Fig. 1. MLL-AF4 binding at enhancers is a common feature of cell lines and primary material.

a Correlation of H3K27ac and MLL ChIP-seq/TOPmentation signal at all ATAC peaks, promoter ATAC peaks, all enhancers and MLL-AF4-bound enhancers for the indicated patient samples. b Distribution of MLL peaks in five MLL-AF4 patient samples relative to the nearest TSS. c ChIP-seq/TOPmentation for MLL, AF4 and H3K27ac, and ATAC-seq at the FLT3/PAN3 locus in the indicated patient samples. Capture-C from the FLT3 TSS is shown for SEM cells.
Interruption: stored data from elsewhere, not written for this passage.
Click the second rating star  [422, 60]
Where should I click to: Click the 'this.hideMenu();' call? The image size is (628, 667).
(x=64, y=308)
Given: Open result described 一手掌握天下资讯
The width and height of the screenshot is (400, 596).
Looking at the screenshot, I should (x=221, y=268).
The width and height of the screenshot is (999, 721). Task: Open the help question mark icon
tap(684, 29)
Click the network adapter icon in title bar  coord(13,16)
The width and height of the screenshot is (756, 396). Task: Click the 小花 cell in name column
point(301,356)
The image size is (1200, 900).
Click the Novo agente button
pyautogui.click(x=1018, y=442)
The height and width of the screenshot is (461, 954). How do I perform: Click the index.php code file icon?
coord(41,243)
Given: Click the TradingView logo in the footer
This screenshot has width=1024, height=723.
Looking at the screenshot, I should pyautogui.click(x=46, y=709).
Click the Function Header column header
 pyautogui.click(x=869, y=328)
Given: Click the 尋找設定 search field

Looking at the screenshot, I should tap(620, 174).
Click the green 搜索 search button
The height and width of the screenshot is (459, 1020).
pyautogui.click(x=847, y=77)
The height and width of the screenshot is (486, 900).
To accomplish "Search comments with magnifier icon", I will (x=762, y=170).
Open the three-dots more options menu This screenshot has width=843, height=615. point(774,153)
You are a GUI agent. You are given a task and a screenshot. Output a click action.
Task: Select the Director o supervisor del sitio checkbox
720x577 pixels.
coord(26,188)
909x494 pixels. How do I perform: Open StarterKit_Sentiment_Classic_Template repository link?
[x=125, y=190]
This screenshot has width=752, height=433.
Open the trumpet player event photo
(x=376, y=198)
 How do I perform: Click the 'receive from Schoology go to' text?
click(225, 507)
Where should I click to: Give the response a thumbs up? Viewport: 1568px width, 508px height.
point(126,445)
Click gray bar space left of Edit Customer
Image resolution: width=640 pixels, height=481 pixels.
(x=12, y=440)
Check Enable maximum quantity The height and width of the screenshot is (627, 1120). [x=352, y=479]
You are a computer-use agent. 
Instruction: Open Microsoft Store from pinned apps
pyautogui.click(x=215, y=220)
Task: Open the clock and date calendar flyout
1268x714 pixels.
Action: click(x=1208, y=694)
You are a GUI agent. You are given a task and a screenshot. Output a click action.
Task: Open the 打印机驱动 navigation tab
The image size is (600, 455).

The MLL-AF4-bound enhancer within PAN3 is highlighted in blue. d Proportion of MLL peaks associated with promoters and enhancers in each patient sample. e Heatmap of H3K27ac ChIP-seq and MLL ChIP-seq/TOPmentation signal in the indicated patient samples at enhancer ATAC-seq peaks. f Distribution of the length of enhancers bound (n = 807) or not bound (n = 8948) by MLL-AF4 in SEM cells. p-value indicates the statistical significance of the difference in enhancer length (two-sided Wilcoxon rank sum test), p < 2.2 × 10⁻¹⁶. Midline shows median, with upper and lower hinges showing the 25th and 75th percentile, respectively. Upper and lower hinges extend to the largest and smallest datapoints within 1.5 times the interquartile range of either hinge. g Capture-C, Micro-Capture-C (MCC), ATAC-seq and ChIP-seq for MLL, AF4 and H3K27ac at the FLT3 and LMO4 loci in SEM cells. Enhancer regions are highlighted in purple. Capture-C and MCC traces scaled to emphasize distal interactions.